A revolution in science

We can compare the first level to the scientific revolutions that such people as Newton, Lavoisier, and Einstein created. Following Thomas S. Kuhn's classic work The Structure of Scientific Revolutions, these major changes in the way that we see the world are called paradigm shifts or changes.

Today, we are in the middle of another major scientific revolution, one which will lead to the understanding and realization that Consciousness is the primary reality, not the physical universe as is widely believed today. But this switch does not constitute a paradigm change in the conventional sense, for Consciousness is limitless and has no borders or divisions within it. It therefore cannot really be called a paradigm, which means 'pattern'.

One of the implications of recognizing Consciousness as the primary reality is that the divisions we make today between science, philosophy, and religion, and between the East and the West, will disappear. So this change does not so much represent a scientific revolution within the currently accepted framework of science. Rather, it represents a revolution in what is generally regarded as science today; it is a revolution in the way that scientific revolutions come about.

When this new way of looking at Reality becomes generally accepted, the world that will exist then will be as different from the world today as the world of the present times are from the middle ages, as Willis Harman, the late president of the Institute of Noetic Sciences, pointed out at the "Charting Paradigm Shifts" conference as long ago as 1986.

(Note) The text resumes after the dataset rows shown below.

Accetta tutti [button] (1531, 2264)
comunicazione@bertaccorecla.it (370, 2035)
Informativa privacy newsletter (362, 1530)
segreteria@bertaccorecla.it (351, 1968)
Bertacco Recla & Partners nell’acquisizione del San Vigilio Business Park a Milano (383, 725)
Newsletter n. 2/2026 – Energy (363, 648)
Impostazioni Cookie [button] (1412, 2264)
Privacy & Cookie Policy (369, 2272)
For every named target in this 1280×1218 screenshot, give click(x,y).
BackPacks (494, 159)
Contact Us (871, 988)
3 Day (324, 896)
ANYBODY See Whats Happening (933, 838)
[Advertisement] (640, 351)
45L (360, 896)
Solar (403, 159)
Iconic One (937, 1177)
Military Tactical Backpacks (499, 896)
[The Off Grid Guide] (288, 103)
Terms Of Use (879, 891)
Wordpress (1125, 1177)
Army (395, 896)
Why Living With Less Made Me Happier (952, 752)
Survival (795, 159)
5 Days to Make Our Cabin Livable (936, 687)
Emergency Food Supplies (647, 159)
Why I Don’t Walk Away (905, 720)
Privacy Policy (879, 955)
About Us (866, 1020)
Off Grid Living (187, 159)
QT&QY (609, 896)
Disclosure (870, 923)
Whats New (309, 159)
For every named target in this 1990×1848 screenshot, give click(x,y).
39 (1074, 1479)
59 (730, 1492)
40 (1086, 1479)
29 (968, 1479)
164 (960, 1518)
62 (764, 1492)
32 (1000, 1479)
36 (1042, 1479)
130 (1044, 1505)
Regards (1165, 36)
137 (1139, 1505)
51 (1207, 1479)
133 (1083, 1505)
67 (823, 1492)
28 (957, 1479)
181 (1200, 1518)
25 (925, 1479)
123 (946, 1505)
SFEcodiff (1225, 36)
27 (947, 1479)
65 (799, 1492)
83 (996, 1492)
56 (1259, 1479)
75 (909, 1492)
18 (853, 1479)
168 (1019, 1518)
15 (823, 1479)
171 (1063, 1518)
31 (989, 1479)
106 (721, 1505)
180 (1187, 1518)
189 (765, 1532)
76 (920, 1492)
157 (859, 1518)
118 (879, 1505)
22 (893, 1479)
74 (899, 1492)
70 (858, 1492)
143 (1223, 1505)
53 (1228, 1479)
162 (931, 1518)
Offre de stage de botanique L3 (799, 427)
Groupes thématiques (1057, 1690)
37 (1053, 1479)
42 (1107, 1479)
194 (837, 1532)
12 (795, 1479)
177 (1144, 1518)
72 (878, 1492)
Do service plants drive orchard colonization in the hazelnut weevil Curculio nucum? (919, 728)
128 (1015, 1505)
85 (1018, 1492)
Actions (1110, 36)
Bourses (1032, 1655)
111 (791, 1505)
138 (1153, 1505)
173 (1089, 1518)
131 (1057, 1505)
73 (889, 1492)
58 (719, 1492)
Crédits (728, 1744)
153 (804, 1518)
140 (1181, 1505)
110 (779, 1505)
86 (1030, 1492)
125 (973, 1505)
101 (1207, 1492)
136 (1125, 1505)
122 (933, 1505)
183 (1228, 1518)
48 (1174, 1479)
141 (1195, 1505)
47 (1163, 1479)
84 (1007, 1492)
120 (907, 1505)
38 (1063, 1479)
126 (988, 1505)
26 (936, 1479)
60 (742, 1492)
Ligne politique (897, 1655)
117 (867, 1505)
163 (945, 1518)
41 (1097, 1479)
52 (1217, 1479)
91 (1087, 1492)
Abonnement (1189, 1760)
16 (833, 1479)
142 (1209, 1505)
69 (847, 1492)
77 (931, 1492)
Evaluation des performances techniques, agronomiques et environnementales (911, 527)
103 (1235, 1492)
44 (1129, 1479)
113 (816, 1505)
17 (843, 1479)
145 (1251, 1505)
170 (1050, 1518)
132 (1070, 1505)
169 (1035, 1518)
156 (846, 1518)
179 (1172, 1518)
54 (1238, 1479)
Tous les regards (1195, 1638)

The life and death of civilizations

Another way of looking at this fundamental change is in terms of the rise and fall of civilizations. Arnold Toynbee, in his monumental work A Study of History, identified some twenty-one major civilizations in the world over the past five or six thousand years. Fritjof Capra, in The Turning Point, depicts the life and death cycle of a few of these civilizations, those around the Mediterranean.

Toynbee identified some common patterns in these civilizations, each of which has passed through the stages of genesis, growth, time of troubles, universal state, and death. For instance, the Hellenic civilization was born out of the disintegration of the preceding Aegean or Minoan civilization around 1100 BCE, it grew and developed for the next few centuries, to be followed by a time of troubles from 431-31 BCE. The universal state of the Hellenic civilization was the Roman Empire.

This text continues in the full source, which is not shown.